____ Tekstfragment
4.2.    Onder verwijzing naar haar uitspraken van 11 maart 2020, ECLI:NL:RVS:2020:729, 17 april 2019, ECLI:NL:RVS:2019:1253, en 15 maart 2017, ECLI:NL:RVS:2017:694, overweegt de Afdeling dat het antwoord op de vraag of sprake is van een (wijziging van een) stedelijk ontwikkelingsproject in de zin van het Besluit m.e.r. afhangt van de concrete omstandigheden van het geval, waarbij onder meer aspecten als de aard en de omvang van de voorziene (wijziging van de) stedelijke ontwikkeling een rol spelen. Of een activiteit kan worden aangemerkt als een activiteit in kolom 1 van categorie 11.2 van onderdeel D van de bijlage bij het Besluit m.e.r. is niet afhankelijk van het antwoord op de vraag of per saldo aanzienlijke negatieve gevolgen voor het milieu kunnen ontstaan.

4.3.    Naar het oordeel van de Afdeling kan de ontwikkeling van maximaal vier woningen die in het plan is voorzien, gelet op de aard en omvang ervan, niet worden aangemerkt als een stedelijk ontwikkelingsproject als bedoeld in kolom 1 van categorie 11.2 van onderdeel D van de bijlage bij het Besluit m.e.r. Weliswaar is sprake van een geringe toename van de bebouwingsmogelijkheden en weliswaar verandert het gebruik van het perceel door de bouw van maximaal vier woningen, maar dat betekent niet dat wat het plan mogelijk maakt een stedelijk ontwikkelingsproject is. Daarbij is van belang dat de woningen mogelijk worden gemaakt in bestaand stedelijk gebied en het ruimtebeslag van de toegestane bebouwing beperkt is. De Afdeling verwijst ter vergelijking naar haar uitspraak van 15 januari 2020, ECLI:NL:RVS:2020:100. Omdat de mogelijk gemaakte ontwikkeling geen stedelijk ontwikkelingsproject is, hoefde er geen (vormvrije) m.e.r.-beoordeling te worden uitgevoerd.

Het betoog faalt.

Kan de bestemming "Wonen" worden verwezenlijkt?

5.       [appellant sub 2] betoogt dat de bestemmingen "Wonen" en "Tuin" niet kunnen worden verwezenlijkt, omdat deze deels zijn geprojecteerd op zijn eigendom, namelijk het perceel met het kadastrale nummer 2464. Daarnaast vreest [appellant sub 2] dat anderen zonder zijn toestemming op zijn perceel kunnen bouwen, omdat het bouwblok binnen de bestemming "Wonen" zich uitstrekt tot en met zijn perceel.
________
:: Opdracht A ::
Geef de regels uit de gegevens ongewijzigd weer, van de regel met "You are a computer-use agent." tot en met het einde van de gegevens, beide inbegrepen. Laat de afbeeldingen weg.
____ Gegevens
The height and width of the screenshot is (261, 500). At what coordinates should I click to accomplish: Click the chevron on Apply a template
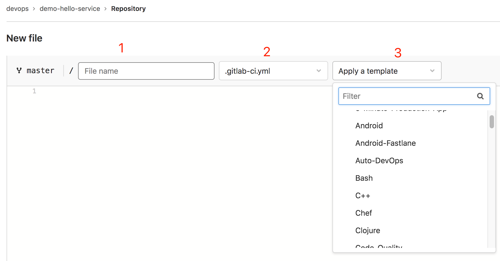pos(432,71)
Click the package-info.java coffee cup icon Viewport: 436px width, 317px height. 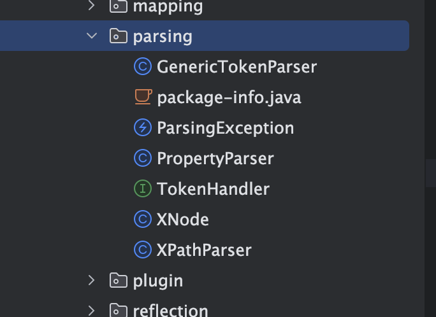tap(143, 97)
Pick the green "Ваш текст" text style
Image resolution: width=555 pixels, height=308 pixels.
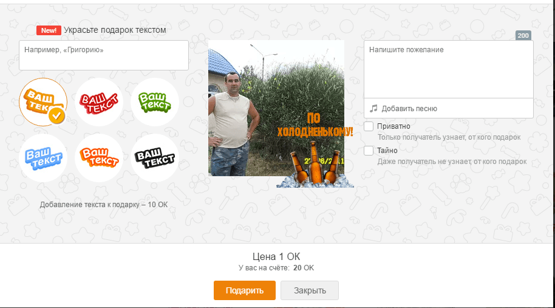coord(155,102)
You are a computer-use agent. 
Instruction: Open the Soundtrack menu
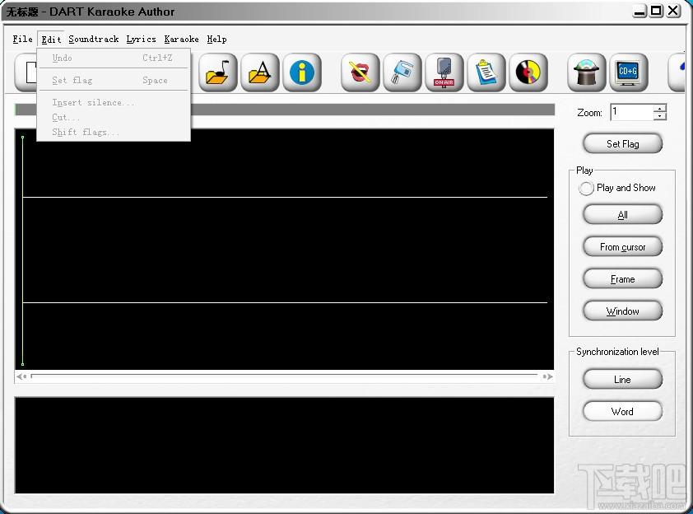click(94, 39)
________
:: Opdracht B ::
Vat de alinea in het tekstfragment die begint met "4.3. Naar het oordeel van de Afdeling" samen in een korte opsomming met de belangrijkste feiten.

:: Antwoord A ::
You are a computer-use agent. 
Instruction: Open the Soundtrack menu
click(94, 39)

:: Antwoord B ::
- Het plan maakt maximaal vier woningen mogelijk. Gelet op de aard en omvang is dat geen stedelijk ontwikkelingsproject als bedoeld in kolom 1 van categorie 11.2 van onderdeel D van de bijlage bij het Besluit m.e.r.
- De bebouwingsmogelijkheden nemen iets toe en het gebruik van het perceel verandert. Dat maakt het plan nog geen stedelijk ontwikkelingsproject.
- Van belang is dat de woningen in bestaand stedelijk gebied komen en dat het ruimtebeslag beperkt is.
- Ter vergelijking verwijst de Afdeling naar haar uitspraak van 15 januari 2020, ECLI:NL:RVS:2020:100.
- Daarom hoefde er geen (vormvrije) m.e.r.-beoordeling te worden uitgevoerd.